Anyone who ever saw the Walt Disney movie Darby O’Gill and the Little People when they were a young kid doubtlessly has carried with them one memory of the movie that was seared into their subconscious and repeatedly tried to burst through to the conscious mind in the form of nightmares. I’m talking, of course, about the Banshee, and even though that movie was made back before Sean Connery’s Irish brogue made him all but unintelligible, not to mention long before anyone had ever even thought of CGI, that special effect was perhaps the scariest in kids movies to that point. I unfortunately was at the mercy of a slightly older cousin who thought the height of humor was to cry out for the banshee whenever we were outside in the darkness of night. Funny guy. His name is Chris. He lives out west. Feel free to beat him up.

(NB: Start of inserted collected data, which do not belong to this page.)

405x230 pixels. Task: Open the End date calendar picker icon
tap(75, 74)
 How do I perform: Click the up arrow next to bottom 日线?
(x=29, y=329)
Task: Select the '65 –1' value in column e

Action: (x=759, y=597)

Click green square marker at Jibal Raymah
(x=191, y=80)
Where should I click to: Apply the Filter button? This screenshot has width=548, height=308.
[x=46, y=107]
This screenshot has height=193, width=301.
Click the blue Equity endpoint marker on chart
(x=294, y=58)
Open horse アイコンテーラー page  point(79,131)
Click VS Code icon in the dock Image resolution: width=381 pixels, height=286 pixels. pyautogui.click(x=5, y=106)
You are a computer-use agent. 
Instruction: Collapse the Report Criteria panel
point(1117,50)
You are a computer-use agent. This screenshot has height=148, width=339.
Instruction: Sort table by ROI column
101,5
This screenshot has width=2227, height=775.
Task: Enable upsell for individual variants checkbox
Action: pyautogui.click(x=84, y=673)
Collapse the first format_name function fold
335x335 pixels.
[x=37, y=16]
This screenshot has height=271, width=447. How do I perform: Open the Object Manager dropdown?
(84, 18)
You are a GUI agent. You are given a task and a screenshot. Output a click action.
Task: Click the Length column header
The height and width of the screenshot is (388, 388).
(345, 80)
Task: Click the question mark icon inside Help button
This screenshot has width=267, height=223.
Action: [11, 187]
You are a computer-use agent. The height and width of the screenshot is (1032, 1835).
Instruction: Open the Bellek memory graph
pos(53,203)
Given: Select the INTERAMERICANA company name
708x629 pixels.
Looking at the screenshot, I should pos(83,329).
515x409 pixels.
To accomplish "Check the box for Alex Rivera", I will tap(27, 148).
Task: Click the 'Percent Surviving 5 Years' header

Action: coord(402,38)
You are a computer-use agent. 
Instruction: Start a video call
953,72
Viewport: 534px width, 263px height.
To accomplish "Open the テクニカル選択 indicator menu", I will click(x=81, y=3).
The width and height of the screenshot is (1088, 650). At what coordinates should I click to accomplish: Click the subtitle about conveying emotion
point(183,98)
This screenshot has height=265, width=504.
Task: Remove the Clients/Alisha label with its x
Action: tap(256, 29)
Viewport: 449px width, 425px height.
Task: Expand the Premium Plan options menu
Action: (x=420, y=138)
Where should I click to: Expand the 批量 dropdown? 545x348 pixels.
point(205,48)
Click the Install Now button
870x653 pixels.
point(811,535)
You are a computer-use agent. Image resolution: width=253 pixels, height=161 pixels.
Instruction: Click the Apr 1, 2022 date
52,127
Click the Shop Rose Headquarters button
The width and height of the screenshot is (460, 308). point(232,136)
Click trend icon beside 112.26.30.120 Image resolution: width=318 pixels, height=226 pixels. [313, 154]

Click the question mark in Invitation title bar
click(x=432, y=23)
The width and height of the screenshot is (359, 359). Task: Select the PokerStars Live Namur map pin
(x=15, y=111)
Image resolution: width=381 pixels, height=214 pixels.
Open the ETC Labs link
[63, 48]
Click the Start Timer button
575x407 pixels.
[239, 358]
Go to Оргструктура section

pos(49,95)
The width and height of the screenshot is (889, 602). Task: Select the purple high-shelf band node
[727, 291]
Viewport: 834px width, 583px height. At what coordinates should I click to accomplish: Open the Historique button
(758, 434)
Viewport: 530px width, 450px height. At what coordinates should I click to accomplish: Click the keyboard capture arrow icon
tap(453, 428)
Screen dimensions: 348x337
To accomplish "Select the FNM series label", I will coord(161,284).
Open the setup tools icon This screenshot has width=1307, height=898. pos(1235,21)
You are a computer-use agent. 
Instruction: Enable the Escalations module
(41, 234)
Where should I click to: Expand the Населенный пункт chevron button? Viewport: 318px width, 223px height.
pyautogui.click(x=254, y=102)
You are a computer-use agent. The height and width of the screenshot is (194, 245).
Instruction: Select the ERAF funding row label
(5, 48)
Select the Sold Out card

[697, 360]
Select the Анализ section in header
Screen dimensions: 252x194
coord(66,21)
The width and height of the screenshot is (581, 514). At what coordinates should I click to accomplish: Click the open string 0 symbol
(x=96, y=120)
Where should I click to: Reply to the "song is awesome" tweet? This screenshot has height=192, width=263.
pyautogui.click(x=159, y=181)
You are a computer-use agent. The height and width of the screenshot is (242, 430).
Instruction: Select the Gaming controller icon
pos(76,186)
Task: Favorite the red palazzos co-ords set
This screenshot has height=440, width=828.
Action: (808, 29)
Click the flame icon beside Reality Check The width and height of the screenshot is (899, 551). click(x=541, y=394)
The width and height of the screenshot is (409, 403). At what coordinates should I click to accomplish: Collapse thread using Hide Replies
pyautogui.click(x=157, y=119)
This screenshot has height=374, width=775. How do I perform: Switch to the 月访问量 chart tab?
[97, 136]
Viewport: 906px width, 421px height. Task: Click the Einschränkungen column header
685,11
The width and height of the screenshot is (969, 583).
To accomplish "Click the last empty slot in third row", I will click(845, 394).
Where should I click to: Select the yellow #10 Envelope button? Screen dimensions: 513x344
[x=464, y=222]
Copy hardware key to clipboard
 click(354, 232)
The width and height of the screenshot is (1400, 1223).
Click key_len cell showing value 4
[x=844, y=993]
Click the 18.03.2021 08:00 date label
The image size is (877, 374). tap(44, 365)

The banshee doesn’t carry quite the recognizable cache as the leprechaun, but as far as Irish mythology goes, it ranks only second to the little people. The word banshee itself derives from an Irish term bean sídhe which translates roughly to fairy woman. If you go back in time far enough, before St. Patrick came and cleared the Emerald Isle of snakes and children-no, wait, that was the Pied Piper-you will come across a term found in the pre-Christian days of Gaelic glory called sidh, which were a form of deities. It was a tradition when an Irish villager passed on that a woman would be called on to sing a lament. This lament actually has one of those long Irish names curious absent of an appropriate wealth of consonants and since you probably couldn’t figure out how to pronounce it under torture orders from Alberto Gonzales, I’ll just get to the meat. The women who were called upon for this service of honoring the death at funerals were often called keeners. Of course, even in wild and woolly Ireland there were such things as class distinctions and a legend persists that at the funerals of certain Irish families with long traditions and special treatment it would not necessarily be a typical keener who sung the lament, but rather an actual fairy woman, a sidh. Such was the connection between these highfalutin Irish clan that the death of a family member far away would be heralded with the mournful song of a fairy woman.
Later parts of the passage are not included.